▶ How to complete this task
Give back exactly the stretch of data below from the line holding "The height and width of the screenshot is (406, 725)." through the line holding "You are a GUI", both ends included, and leave the remaining lines out.

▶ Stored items
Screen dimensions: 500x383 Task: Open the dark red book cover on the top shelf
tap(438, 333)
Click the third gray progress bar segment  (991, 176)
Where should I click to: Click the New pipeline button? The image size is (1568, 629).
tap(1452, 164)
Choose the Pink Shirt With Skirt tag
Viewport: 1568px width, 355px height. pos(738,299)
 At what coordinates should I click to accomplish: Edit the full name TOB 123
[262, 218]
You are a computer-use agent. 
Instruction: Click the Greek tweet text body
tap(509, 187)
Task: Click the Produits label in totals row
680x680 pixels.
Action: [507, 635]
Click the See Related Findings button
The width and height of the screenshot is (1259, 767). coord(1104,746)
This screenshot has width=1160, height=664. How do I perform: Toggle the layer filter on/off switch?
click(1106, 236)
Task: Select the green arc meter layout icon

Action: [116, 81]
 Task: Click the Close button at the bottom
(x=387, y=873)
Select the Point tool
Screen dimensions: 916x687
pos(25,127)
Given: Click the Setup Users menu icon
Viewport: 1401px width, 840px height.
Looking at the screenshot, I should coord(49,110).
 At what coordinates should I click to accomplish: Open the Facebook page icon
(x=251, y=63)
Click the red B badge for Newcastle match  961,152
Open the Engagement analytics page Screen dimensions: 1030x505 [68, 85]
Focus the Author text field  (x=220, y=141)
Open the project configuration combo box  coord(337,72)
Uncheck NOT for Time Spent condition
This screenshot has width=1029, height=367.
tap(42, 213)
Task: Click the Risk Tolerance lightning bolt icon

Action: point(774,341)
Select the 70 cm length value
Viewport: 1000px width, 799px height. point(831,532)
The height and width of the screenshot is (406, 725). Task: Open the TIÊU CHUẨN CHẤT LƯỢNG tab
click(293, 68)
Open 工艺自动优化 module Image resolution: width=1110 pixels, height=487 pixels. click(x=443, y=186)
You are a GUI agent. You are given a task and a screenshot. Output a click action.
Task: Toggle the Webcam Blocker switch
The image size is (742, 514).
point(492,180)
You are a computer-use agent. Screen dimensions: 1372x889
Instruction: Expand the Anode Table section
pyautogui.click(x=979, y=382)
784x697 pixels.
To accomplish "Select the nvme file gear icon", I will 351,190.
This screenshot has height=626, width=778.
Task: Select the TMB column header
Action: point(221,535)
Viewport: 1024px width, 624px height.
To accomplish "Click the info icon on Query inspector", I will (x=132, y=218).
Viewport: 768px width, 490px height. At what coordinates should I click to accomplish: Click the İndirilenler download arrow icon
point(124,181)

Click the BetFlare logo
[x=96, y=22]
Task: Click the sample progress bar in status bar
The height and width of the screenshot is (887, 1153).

▶ Solution to this task
The height and width of the screenshot is (406, 725). Task: Open the TIÊU CHUẨN CHẤT LƯỢNG tab
click(293, 68)
Open 工艺自动优化 module Image resolution: width=1110 pixels, height=487 pixels. click(x=443, y=186)
You are a GUI agent. You are given a task and a screenshot. Output a click action.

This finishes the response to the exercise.